Critics, including several in Congress, say it doesn't make sense to follow through with the package. While current Egyptian President Mohammad Morsi has toned down his rhetoric since his election last summer, in 2010 Morsi attacked Obama for supporting Israel. "One American president after another -- and most recently, that Obama -- talks about American guarantees for the safety of the Zionists in Palestine," Morsi, then a leader of the Muslim Brotherhood, said on Egyptian TV in reaction to Obama's 2009 speech in Cairo. "[Obama] was very clear when he uttered his empty words on the land of Egypt. He uttered many lies." Some in Congress worry that the F-16 gift betrays America's friendship with Israel. "Friends don't send U.S. taxpayer- funded F-16s and tanks to the enemies of their friends," Rep. Gohmert, R-Texas, told FoxNews.com. The State Department declined to comment on the specific movement of any military equipment, but officials released a statement to FoxNews.com defending the United States' "strategic" ties to Egypt, "with whom we have a long history of close political-military relations that have benefited key U.S. interests." The statement also noted that U.S. military cooperation supports the peace treaty between Egypt and Israel.

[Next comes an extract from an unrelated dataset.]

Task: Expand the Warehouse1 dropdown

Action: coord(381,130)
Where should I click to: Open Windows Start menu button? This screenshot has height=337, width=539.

But some security experts say that aid to Egypt will simply prop up a bad regime. "U.S. aid packages limit, rather than leverage, Washington's ability to extract meaningful concessions from Cairo on democratic reform. Sending arms conveys a tacit indifference to Morsi's authoritarian tendencies, including its harassment and intimidation of regime critics," said Malou Innocent, a foreign policy analyst at the Cato Institute. She added that America also can't afford the spending. "American taxpayers have been Egypt's major arms supplier, subsidizing the supply of F-16 jet fighters, M1A1 Abrams battle tanks, armored personnel carriers, Apache helicopters, and hundreds of millions of dollars in surplus military equipment." In addition, the U.S. government also paid at least $83 million to upgrade facilities and provide training at the Egyptian military's "Cairo West Air Base" to accommodate the new F-16s.
"I think this is the only way to ensure the stability of the Camp David Accords (the peace treaty between Egypt and Israel.) Is that worth it? Yes," Anthony Cordesman, who has served as a consultant for the State and Defense departments and who holds the Burke Chair in Strategy at the Center for Strategic and International Studies, told FoxNews.com. The planes themselves, he said, are less important than the message they send. "Canceling a few F-16s isn't going to be a game changer in itself, but it'd change perceptions in the Arab world. They would see how quickly the U.S. could turn away when there's a crisis," Cordesman said.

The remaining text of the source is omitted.